Stored data
☆ ☆ ☆ ☆ ☆ ☆ ☆

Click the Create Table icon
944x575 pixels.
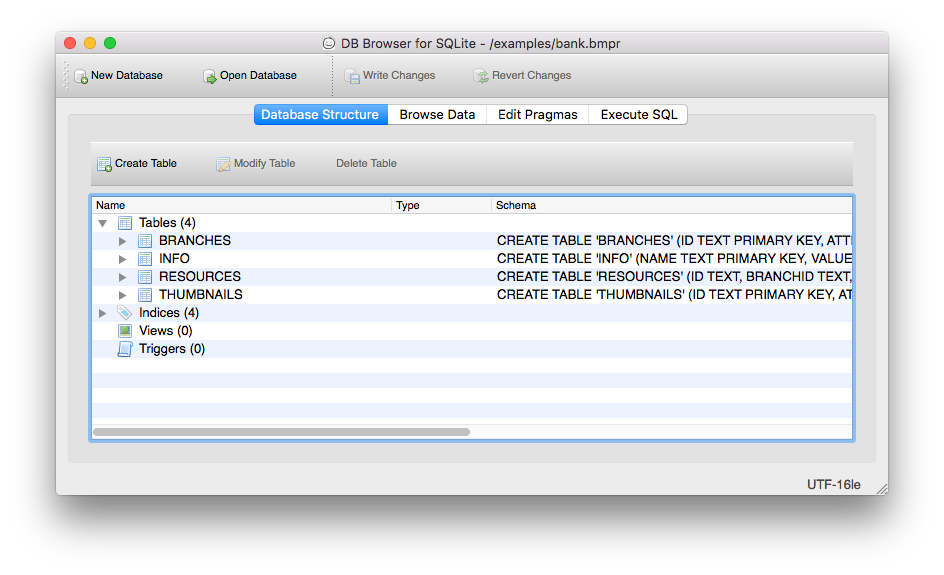(x=104, y=164)
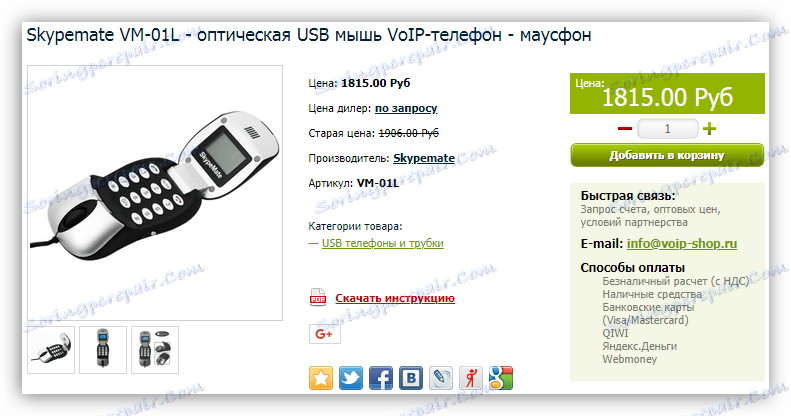Increase quantity with the green plus
This screenshot has width=791, height=416.
pos(709,129)
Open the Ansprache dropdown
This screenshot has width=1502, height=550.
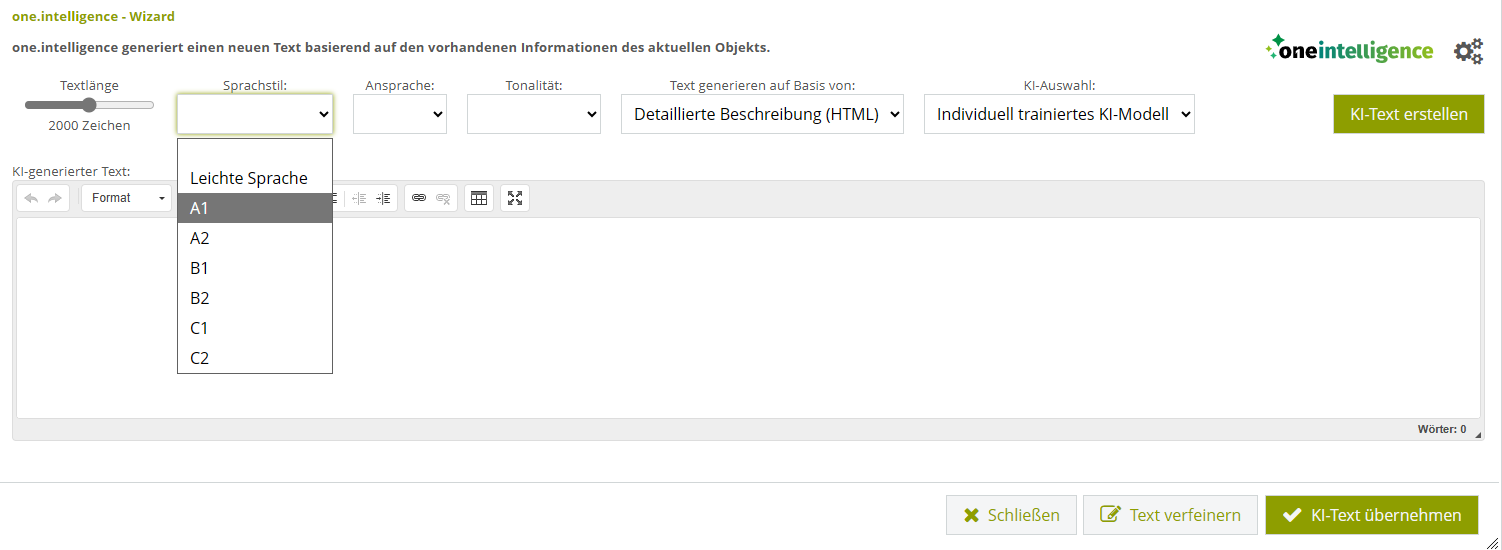point(400,114)
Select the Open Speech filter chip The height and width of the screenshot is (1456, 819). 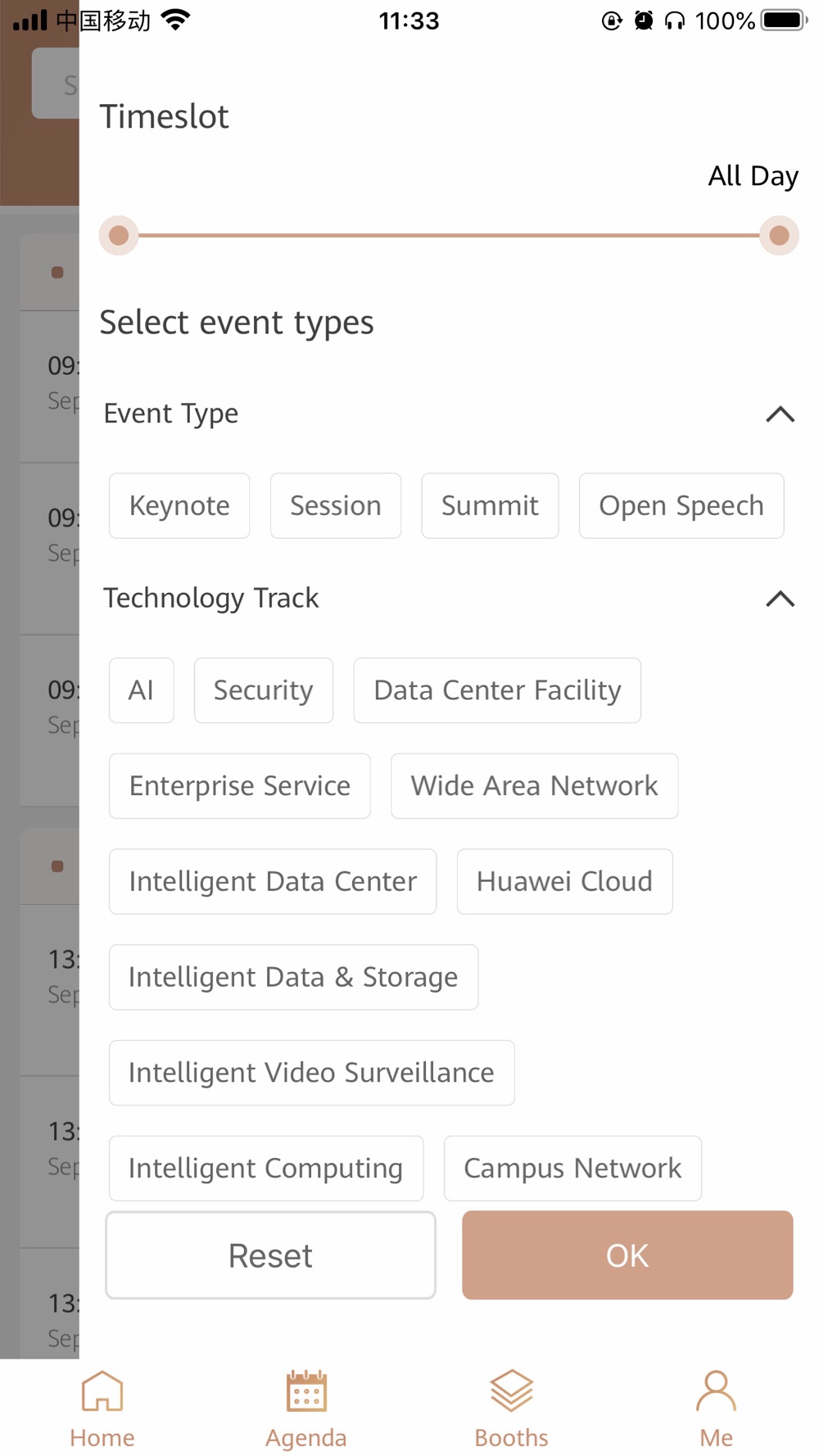[x=681, y=505]
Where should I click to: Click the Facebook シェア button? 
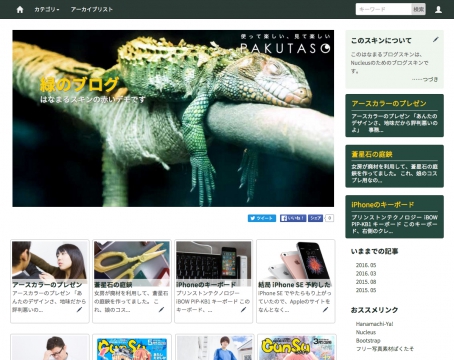pos(315,218)
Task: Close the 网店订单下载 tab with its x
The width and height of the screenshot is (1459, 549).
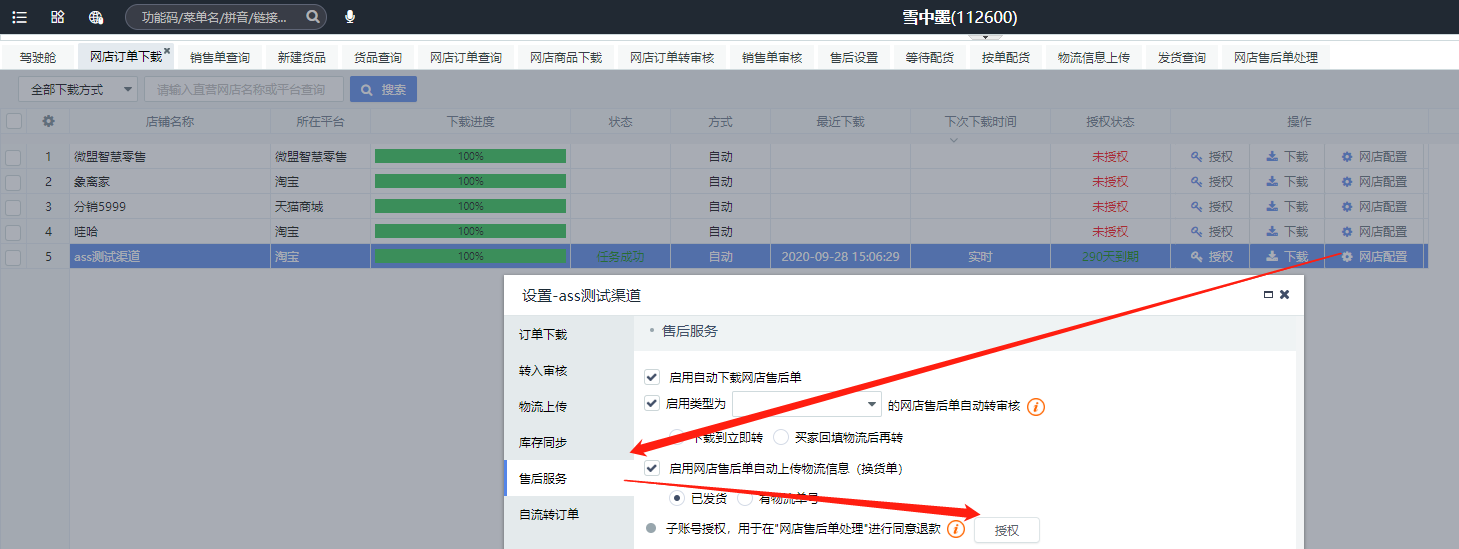Action: click(167, 51)
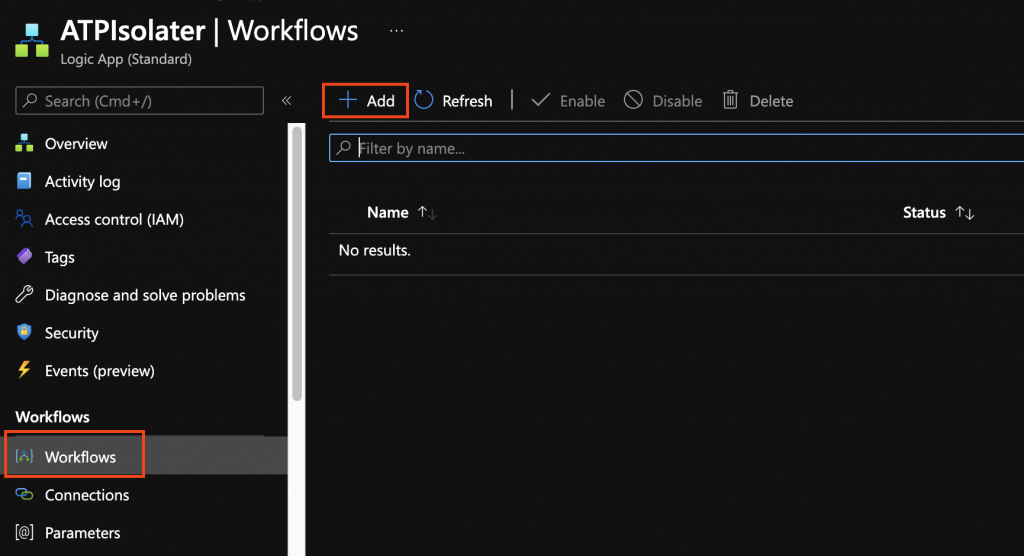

☆ ☆ ☆ ☆ ☆ ☆ ☆

Required action ▸
Excluding pictures, copy exactly the lines from the line containing "The width and" through the last line of the data, inclusive.

Solved problem ▸
The width and height of the screenshot is (1459, 549).
Action: click(167, 51)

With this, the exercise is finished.